● TASK STATEMENT:
For the entries below, state how many lines contain the string "agent". Add nothing else.

● DATA FOR THIS TASK:

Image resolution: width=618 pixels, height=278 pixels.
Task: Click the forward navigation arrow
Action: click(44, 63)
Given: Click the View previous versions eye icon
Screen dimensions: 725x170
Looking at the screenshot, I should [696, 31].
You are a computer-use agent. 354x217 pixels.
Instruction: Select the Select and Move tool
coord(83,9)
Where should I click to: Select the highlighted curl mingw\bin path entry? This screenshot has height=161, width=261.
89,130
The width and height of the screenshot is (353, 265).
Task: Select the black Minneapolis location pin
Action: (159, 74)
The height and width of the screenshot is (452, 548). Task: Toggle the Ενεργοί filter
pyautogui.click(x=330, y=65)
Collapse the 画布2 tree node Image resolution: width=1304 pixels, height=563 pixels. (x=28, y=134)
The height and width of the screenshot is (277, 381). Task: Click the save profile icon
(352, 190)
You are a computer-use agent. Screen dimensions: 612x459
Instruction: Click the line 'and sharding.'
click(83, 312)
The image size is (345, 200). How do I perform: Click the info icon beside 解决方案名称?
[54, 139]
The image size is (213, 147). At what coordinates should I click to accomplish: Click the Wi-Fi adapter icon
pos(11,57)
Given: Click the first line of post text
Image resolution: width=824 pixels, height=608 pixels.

--

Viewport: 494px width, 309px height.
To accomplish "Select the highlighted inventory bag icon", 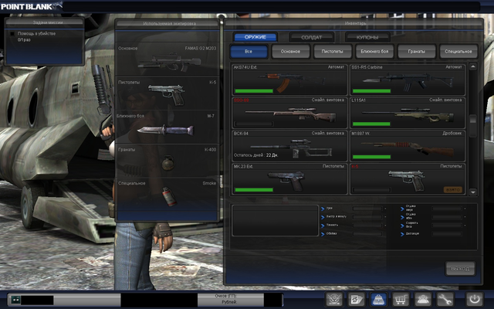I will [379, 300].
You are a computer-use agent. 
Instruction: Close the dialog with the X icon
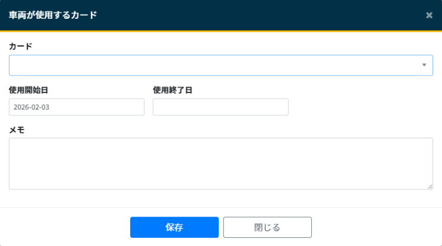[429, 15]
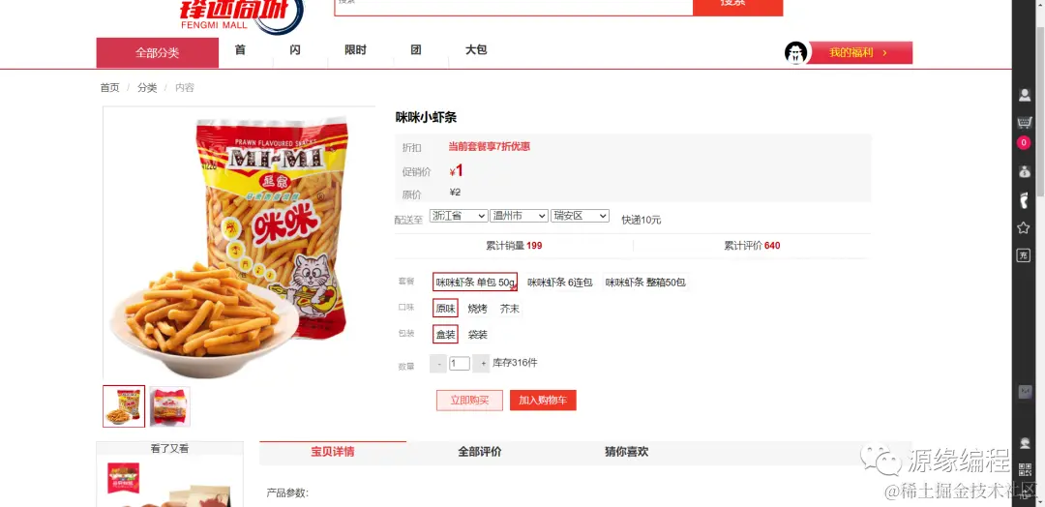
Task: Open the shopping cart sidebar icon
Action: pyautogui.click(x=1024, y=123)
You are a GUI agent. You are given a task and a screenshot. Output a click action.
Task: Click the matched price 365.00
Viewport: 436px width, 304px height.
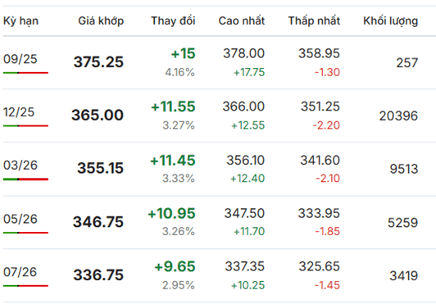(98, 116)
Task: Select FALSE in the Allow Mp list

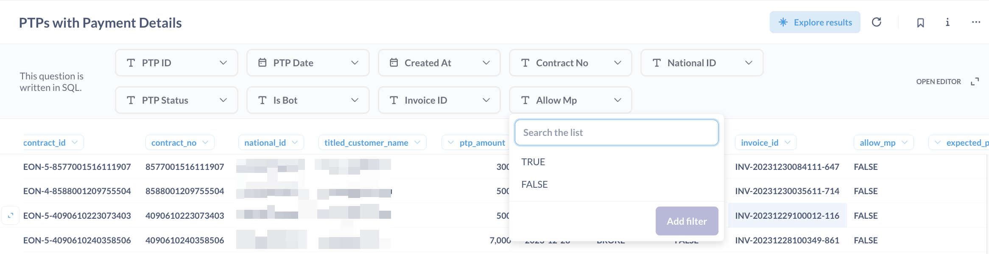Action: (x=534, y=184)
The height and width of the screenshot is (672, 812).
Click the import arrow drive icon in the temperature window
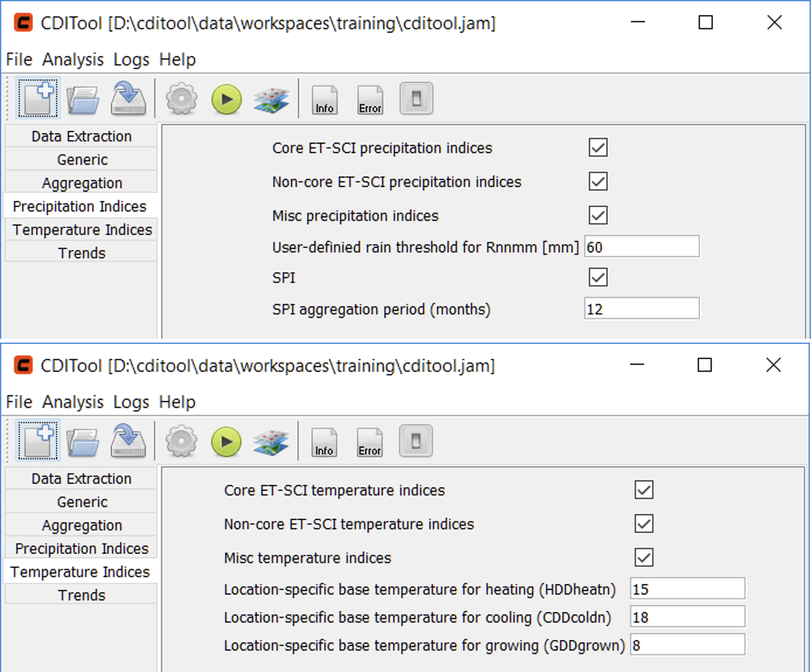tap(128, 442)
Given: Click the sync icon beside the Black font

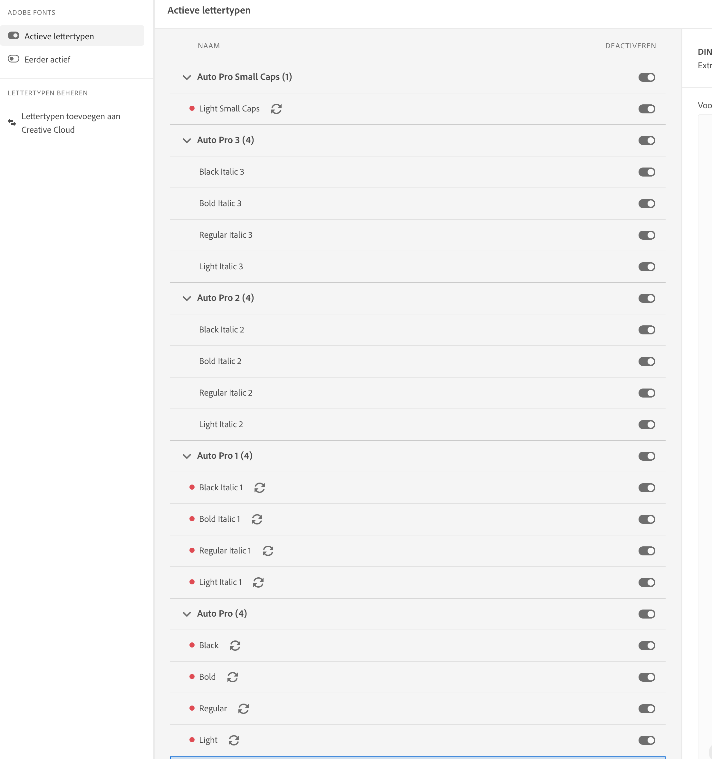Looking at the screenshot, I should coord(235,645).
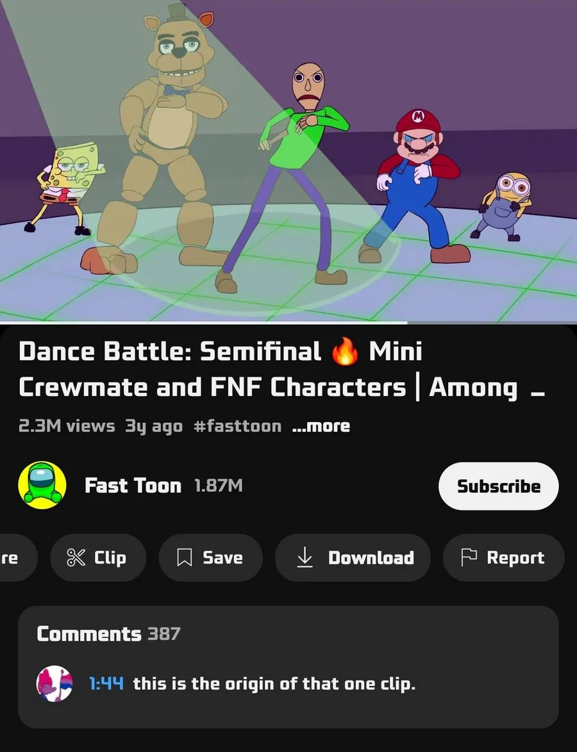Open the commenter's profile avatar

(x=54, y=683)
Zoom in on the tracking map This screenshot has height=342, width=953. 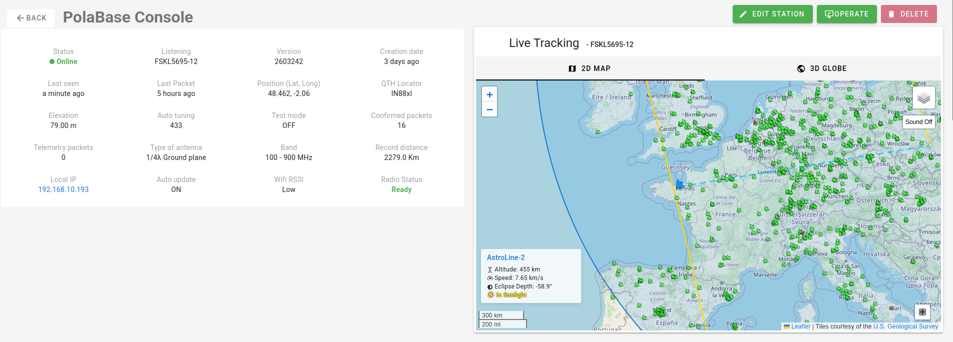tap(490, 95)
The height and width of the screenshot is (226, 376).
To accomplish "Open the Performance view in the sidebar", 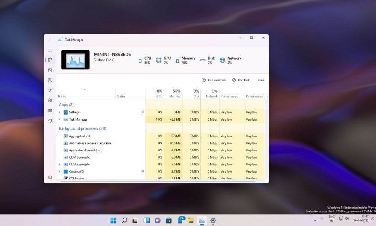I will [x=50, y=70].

● TASK ANSWER:
4